Published in eLife, the study adds to a growing body of knowledge about the heterogeneity of liver cells, knowledge that could one day be used to treat patients with genetic liver dysfunction, according to Beatriz Sosa-Pineda, PhD, professor of Medicine in the Division of Nephrology and Hypertension.
“We need to know how hepatocytes acquire their specific identities if we want to repair defective hepatocytes in patients,” Sosa-Pineda said.
While the chief liver cells, called hepatocytes, may appear similar to the naked eye and under a microscope, there is a tremendous diversity among the cells. This is a product of the wide variety of functions performed by the liver, according to Sosa-Pineda.
“If you take a medicine, the liver has to detoxify it; if you eat something, the liver has to metabolize it; you need albumin, the liver must produce it,” Sosa-Pineda said. “It would be very inefficient to give every hepatocyte all of those functions.”
Instead, the liver accomplishes these tasks in part by distributing subpopulations of specialized hepatocytes in specific areas of the organ, a phenomenon known as liver zonation. The identity of these subpopulations is determined by a complex mix of signals from endothelial cells, mesenchymal cells and other factors such as oxygen levels and nutrients.
“Once you take a hepatocyte out of the liver, it changes completely,” Sosa-Pineda said.
In the current study, the authors investigated the impact of Wnt signaling from endothelial cells to hepatocytes. Specifically, they looked at Wnt signaling from the hepatic sinusoids — perforated vessels that facilitate fluid exchange of toxins and nutrients throughout the liver.
The investigators used mice in which a green fluorescent protein mimics the expression of a tight junction protein.

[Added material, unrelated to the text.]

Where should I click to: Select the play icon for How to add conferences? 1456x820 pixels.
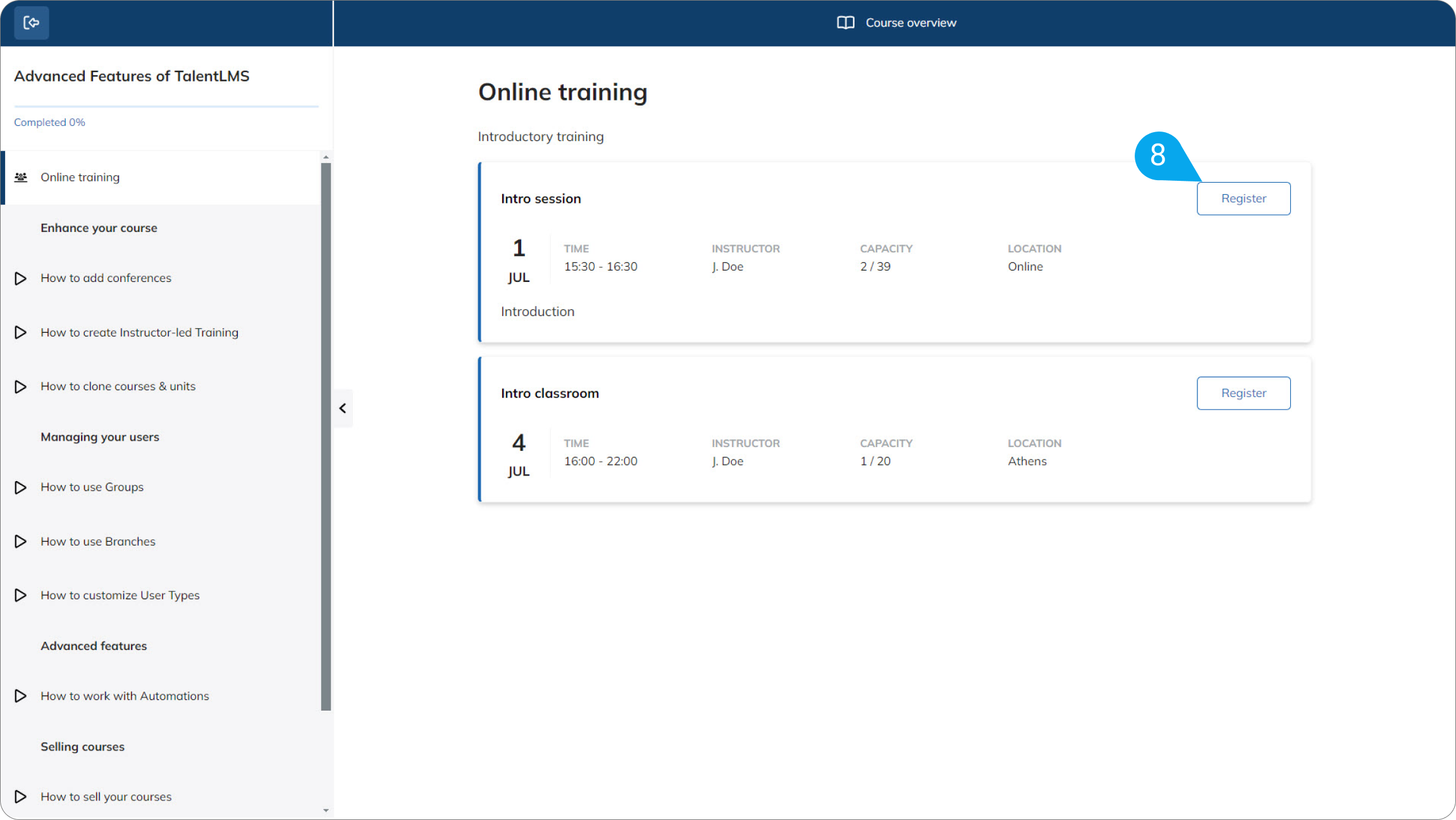(20, 278)

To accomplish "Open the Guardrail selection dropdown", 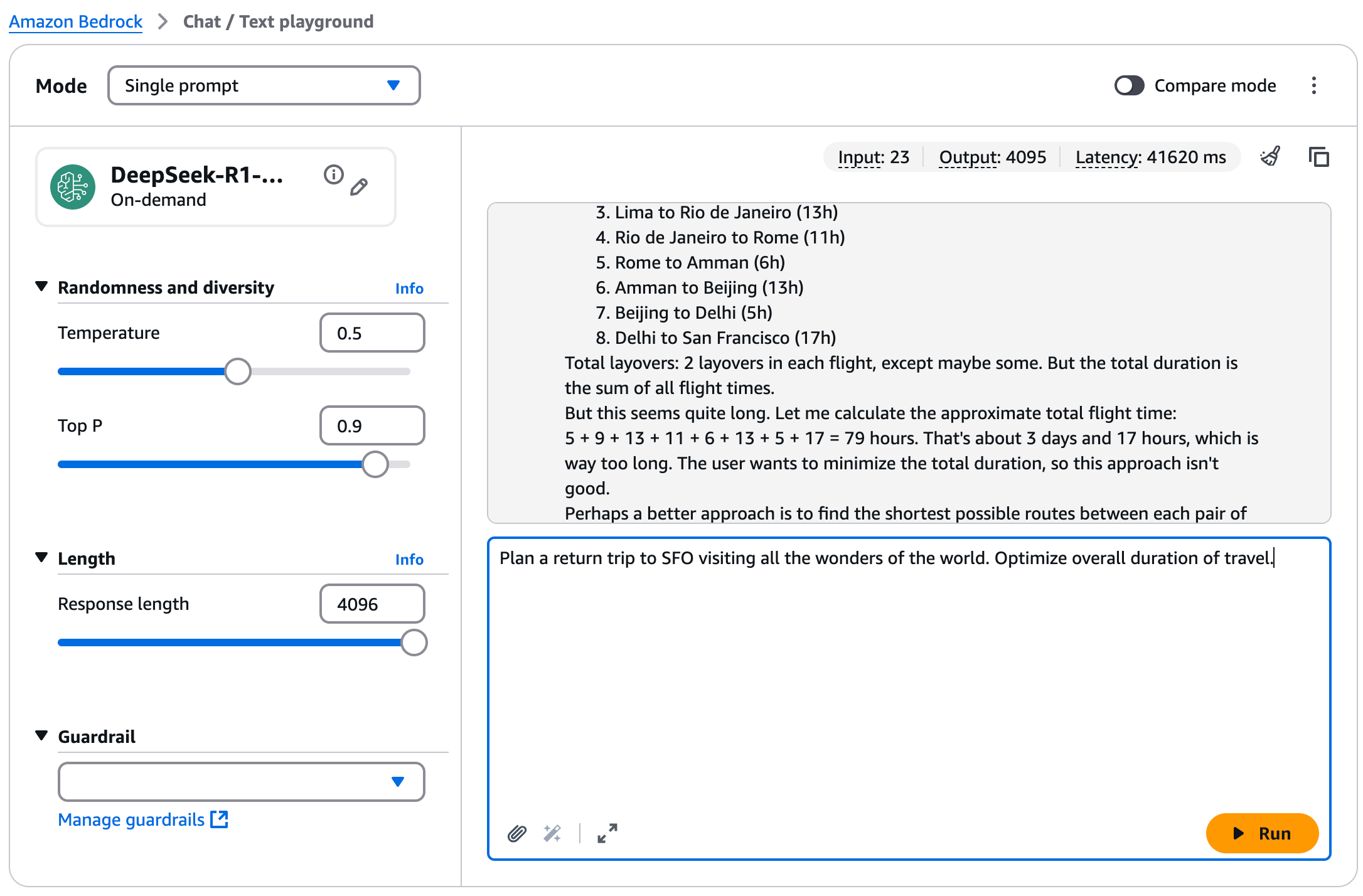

In mice with normal Wnt signaling, the proteins glowed green in a cluster of hepatocytes, indicating their normal zonation.
In the Wnt knockout mice, however, the junction protein was aberrantly distributed, indicating that Wnt is required for the protein’s proper zonation.
Further, the investigators induced acute liver damage in both mouse models, finding that Wnt proteins secreted from liver sinusoids are necessary to restore hepatocyte zonation after injury.
Creating hepatocytes from stem cells has proved difficult, and findings like these shed light on the complex signaling that would be required to mold stem cells into hepatocytes and then into the desired hepatocyte subpopulation.
“Understanding the mechanisms that govern metabolic zonation and give identity to hepatocytes is crucial for treating patients who may lack certain hepatocyte subpopulations,” Sosa-Pineda said.
In the future, Sosa-Pineda said she wants to drill deeper and examine the impact of Wnt signaling on transcriptional regulation of hepatocytes, more precisely identifying how Wnt signaling contributes to proper hepatocyte identity.
Ruihua Ma, PhD, a former postdoctoral fellow in the Sosa-Pineda laboratory, was the first author of the study.
This study was supported by a New Faculty Award from Feinberg School of Medicine, grant 10040043-01.